主体部完掘までの主力メンバー(4/3)。主体部終了後、主体となったのは3人だけ。弘一(前列右から二人目)・楢崎(2列目左端)・八賀(同右端)、休日に時々参加したのが吉岡(2列目右から2人目)。
棺床下部構造の調査
4/5は雨天中止で、4/6から棺床下部構造の調査が始まった。墳丘・主体部の調査には100人近い参加者がいたが、春休みが終わったこともあって、ここからは小川・楢崎・八賀の僅か3人のうち、手の空くものが参加する形となった。土日は吉岡・船戸が時々参加した。この間、全日参加したのは小川だけだった。
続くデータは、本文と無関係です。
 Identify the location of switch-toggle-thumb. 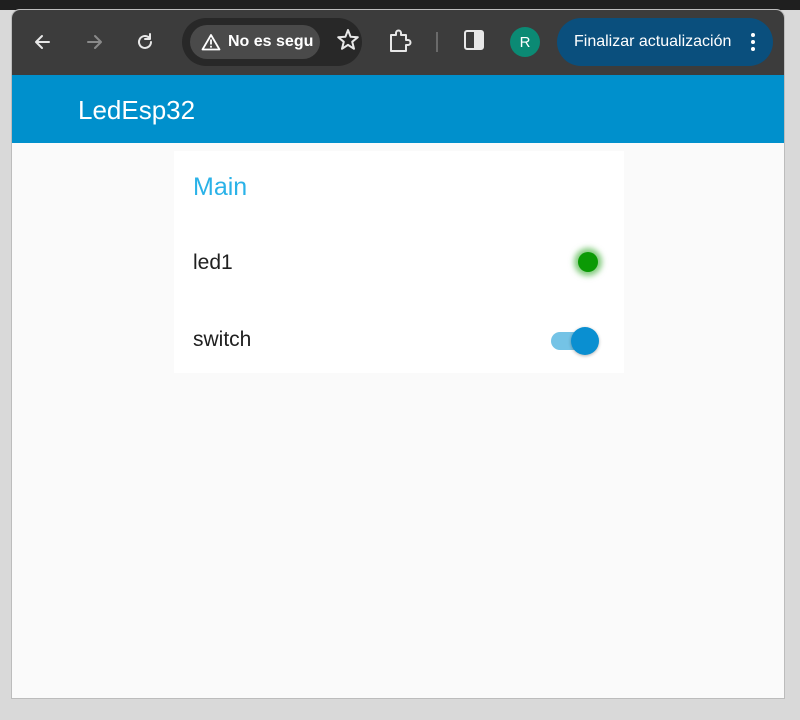
(585, 341).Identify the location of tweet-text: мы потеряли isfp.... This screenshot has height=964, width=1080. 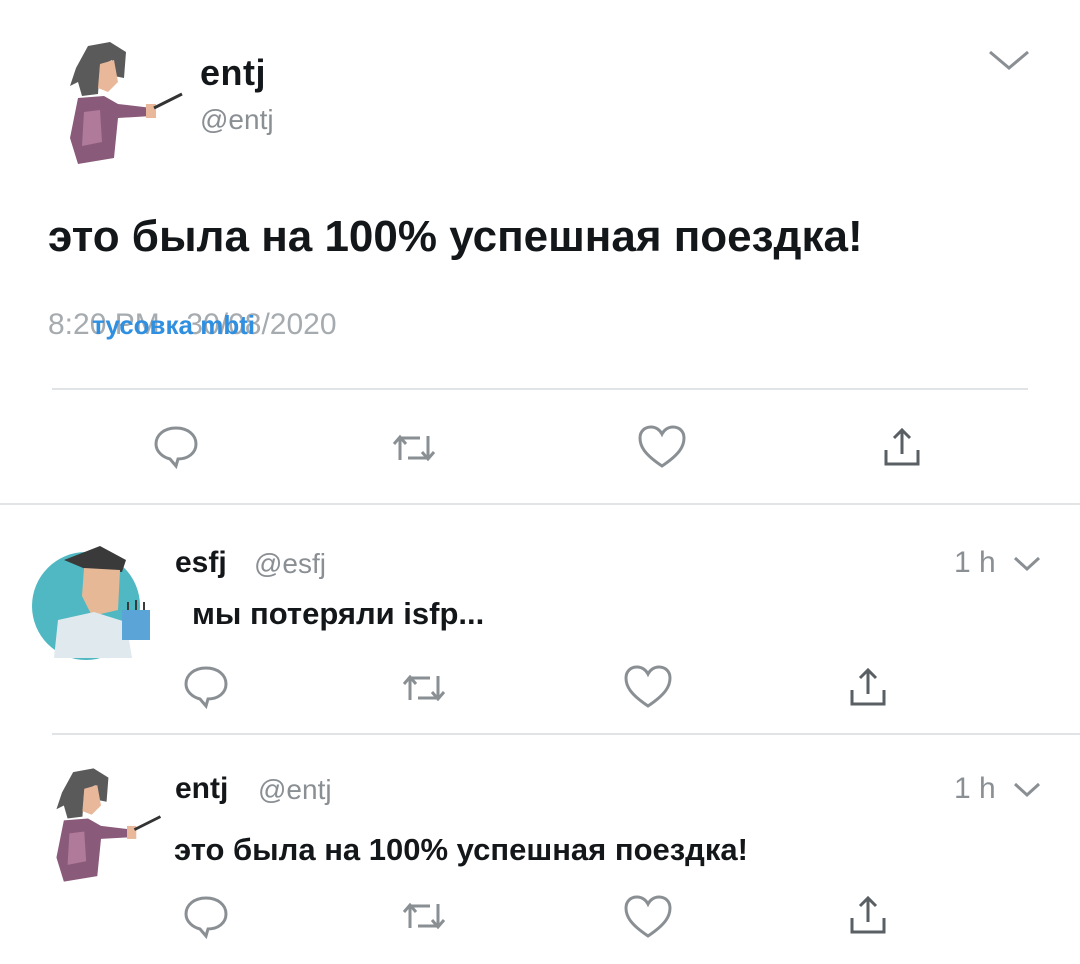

小川はひたすら掘り続けたため、写真は遺構の状態写真しかとっていない。楢崎先生が遅れて来られた時に、小川のカメラで調査風景を撮影された。
調査は、東西南北にトレンチを入れ、東西南のトレンチを掘り広げた。敷石が墳頂全面に広がっていること、敷石下部は岩盤であることを確認して4/21に終了した。墳頂北側はトレンチのみとなった。

棺床を断ち割って敷石を出したところ。(4/13)

敷石範囲が想定より広いことに気づき、急遽拡張する弘一。楢崎先生撮影。(4/14)

竹根を断ち切りながら敷石を掘り広げる貴司。朝からこの作業を続け、3時半頃に楢崎先生が来られて撮影された。(4/16)

敷石東側。北西から(4/17)

敷石南西部。 南から(4/17)

敷石西側。西から(4/17) 後で分かったことだが、敷石の明確な部分は岩盤の上に敷いた部分て、沈んでいる部分は盛土の上に敷いた部分に当たる。

敷石東側。 南から(4/17) ここでも敷石の明確な部分は岩盤の上、不明瞭な部分は盛土の上に当たる。